(To be continued.)

THE LIBERTY OF THE PRESS

IN THE AMERICAN COLONIES BEFORE THE REVOLUTIONARY WAR, WITH PARTICULAR REFERENCE TO CONDITIONS IN THE ROYAL COLONY OF NEW YORK.

CHAPTER VI—Concluded

It is also important to remember that the press appealed to a very much smaller percentage of the population in colonial times than it does to-day. “In Boston with a population of 8000, Campbell succeeded in selling but 3000 copies of his News Letters when it was the only newspaper printed in America.”[1] Later the circulation of all the papers increased, but it was still but a small proportion of the colonists who received first hand the opinions of the editor. And this body of subscribers was for the most part of the professional class or the wealthier part of those in trade, persons naturally of a conservative temper and apt to look with disfavor on any strong attack on or disregard of legalized and established authority.

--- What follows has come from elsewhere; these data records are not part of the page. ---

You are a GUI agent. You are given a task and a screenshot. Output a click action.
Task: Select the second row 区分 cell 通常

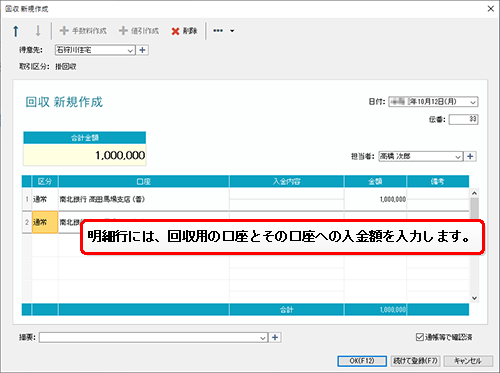pyautogui.click(x=45, y=222)
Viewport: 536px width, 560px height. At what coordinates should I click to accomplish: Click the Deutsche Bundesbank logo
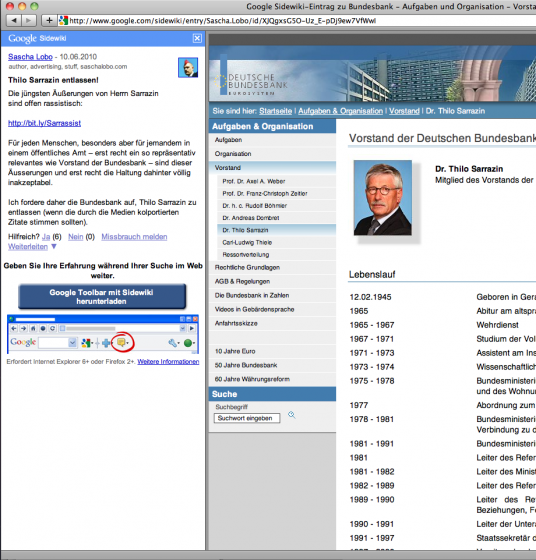[251, 82]
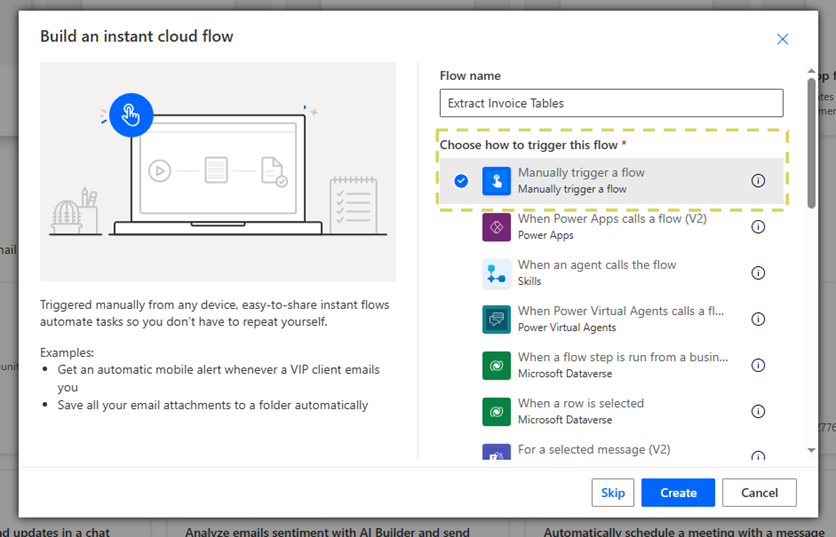Screen dimensions: 836x537
Task: Click the Dataverse row selected icon
Action: [x=497, y=411]
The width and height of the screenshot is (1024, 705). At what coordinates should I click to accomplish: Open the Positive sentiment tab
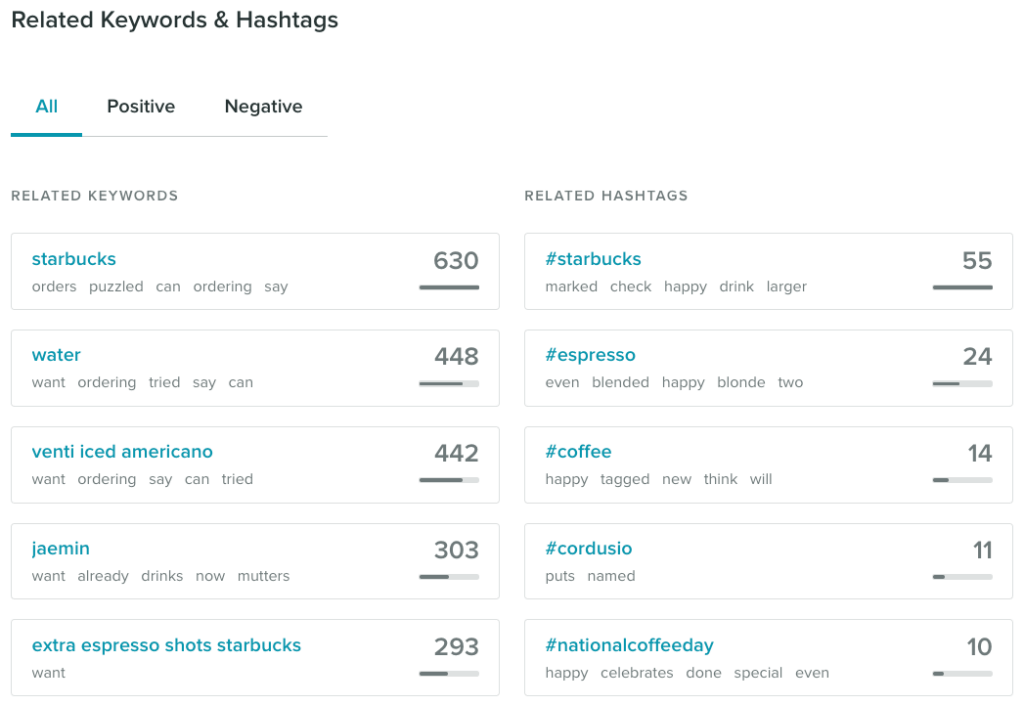[x=141, y=106]
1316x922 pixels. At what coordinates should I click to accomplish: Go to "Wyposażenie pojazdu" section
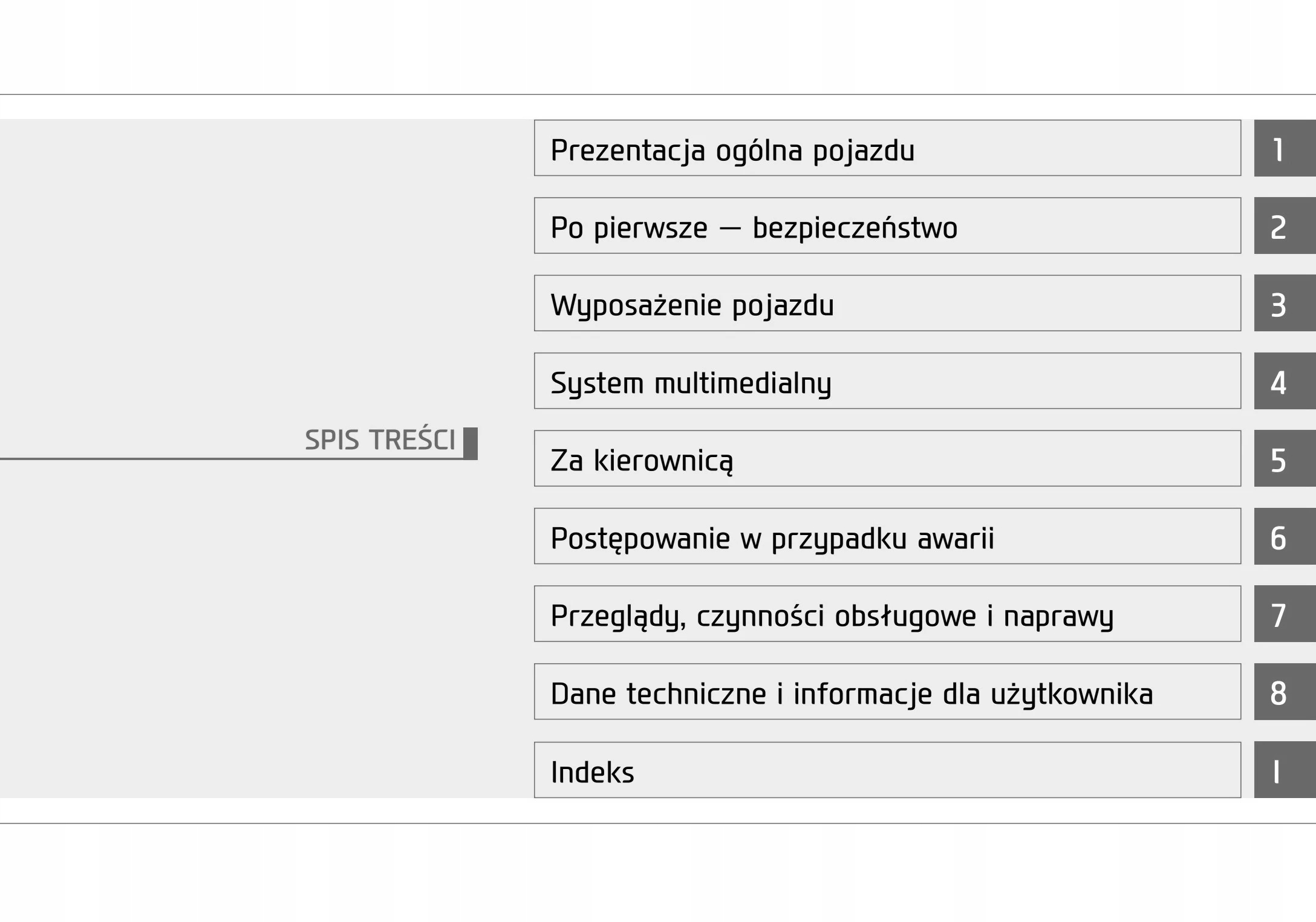887,304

In New York, owing to the peculiar way in which the press was introduced, it for the first forty years of its existence did nothing to put itself in antagonism to the government; in Massachusetts it at first was given a subvention by the General Court; in South Carolina a comparatively large sum was offered to any printer who would brave the dangers of the climate and establish a press. With these exceptions its early days were passed under governments which viewed with dislike or suspicion any attempts on the part of the printers to take an intelligent part in the questions that were interesting the people. For this reason the press in all the colonies early assumed a position of antagonism to the constituted authority and in return the government took every opportunity to hurt it by means of prosecutions in the courts or inquisitorial proceedings before the Governor and his Council. It is interesting to note however that these proceedings lost almost all their terrors as the period of the Revolution approached, for the press received more and more the support of the people, who had learned to appreciate the wide circulation which the newspapers gave to the new doctrines; thus we constantly find the grand juries refusing to find true bills against the printers, in this way reducing the Governor to the use of Informations which were looked on with suspicion by the people and seldom resulted in a verdict of Guilty.

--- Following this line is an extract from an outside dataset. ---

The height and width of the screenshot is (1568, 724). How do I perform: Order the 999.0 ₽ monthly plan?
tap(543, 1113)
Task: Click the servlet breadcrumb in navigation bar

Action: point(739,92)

But the greatest influence of the press was exerted through the flood of hand-bills and pamphlets which ever increased in volume as the period of the Revolution drew near. Printed in large numbers and circulating everywhere, we find Governors reporting to the home government that it was impossible to stop them, and that they were doing incalculable harm.

If now we attempt in a very brief way to review the whole matter of the struggle for the liberty of the press we shall find:

First: That the system in vogue in America, as in England, up to the close of the seventeenth century, was a system of administrative control by the Crown through appointed officers called Censors, to whom all writings had to be submitted before publication and who either gave or refused permission to print. That this Censorship was shared by Church and State in some instances only complicated the situation.

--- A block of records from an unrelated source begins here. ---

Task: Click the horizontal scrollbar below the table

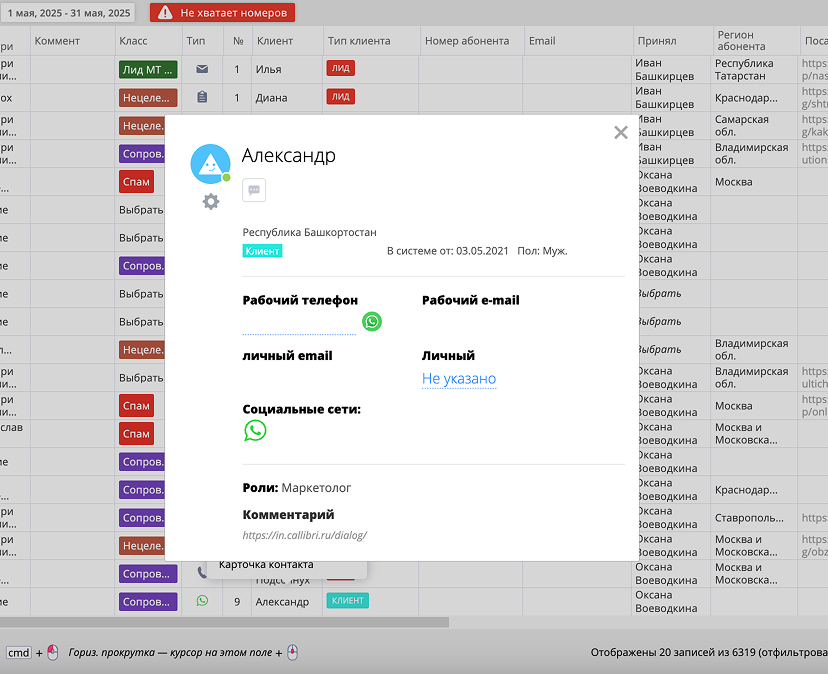Action: (224, 622)
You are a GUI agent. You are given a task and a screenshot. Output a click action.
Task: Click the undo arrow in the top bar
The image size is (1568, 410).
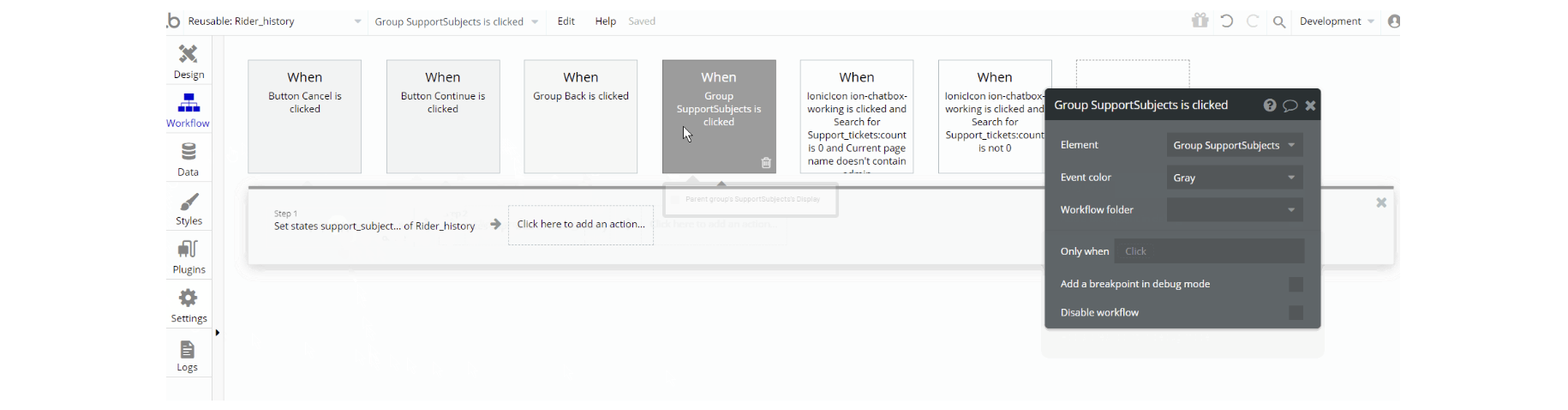click(1227, 21)
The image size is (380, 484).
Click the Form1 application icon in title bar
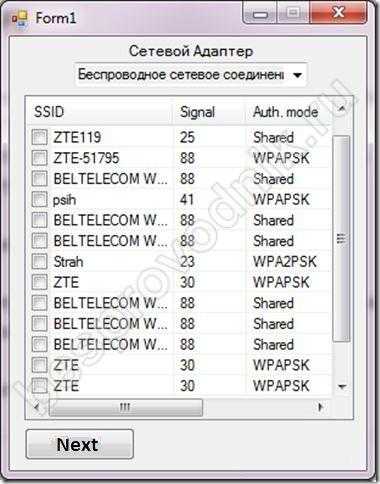20,18
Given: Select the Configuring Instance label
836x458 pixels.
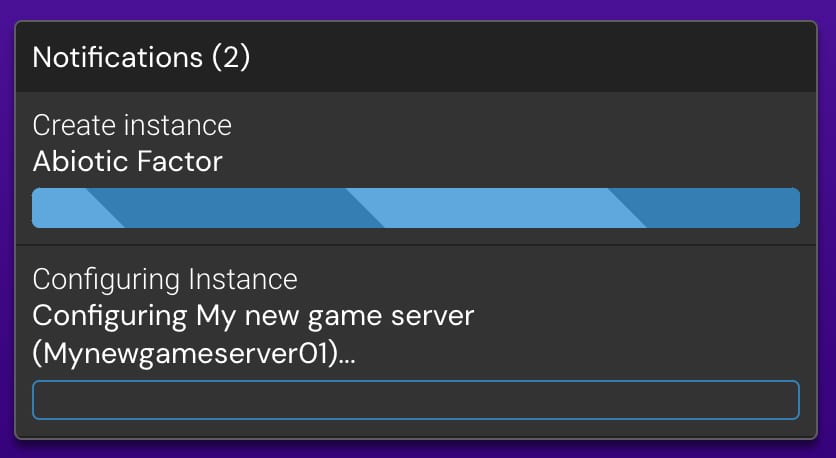Looking at the screenshot, I should coord(165,278).
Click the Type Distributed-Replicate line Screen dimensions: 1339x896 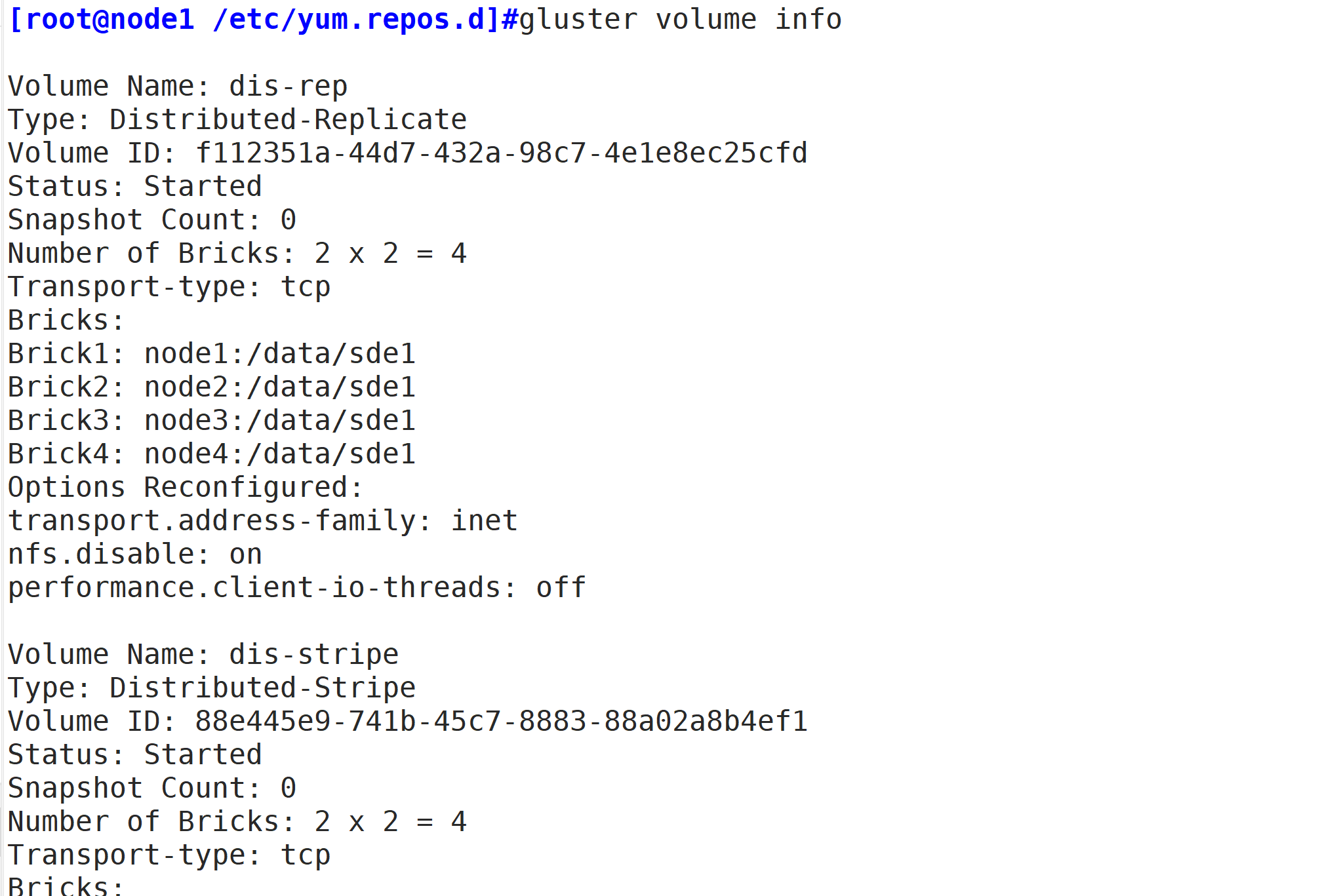pos(237,120)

Second: With the failure to pass the Licensing Bill in 1695 the press became in all parts of the English dominion freed from this censorship; but a system of judicial control took its place, for all publications were now subject to the law of libel, and an attack on the dominant party was held by the courts to be a libel, and a censure of the Governor to be a personal reflection on the King. In Franklin’s case in England in 1731,[2] it was laid down by Lord Raymond that the court alone was to judge of the criminality of a libel, to the jury was given only the right to decide as to the fact of publication.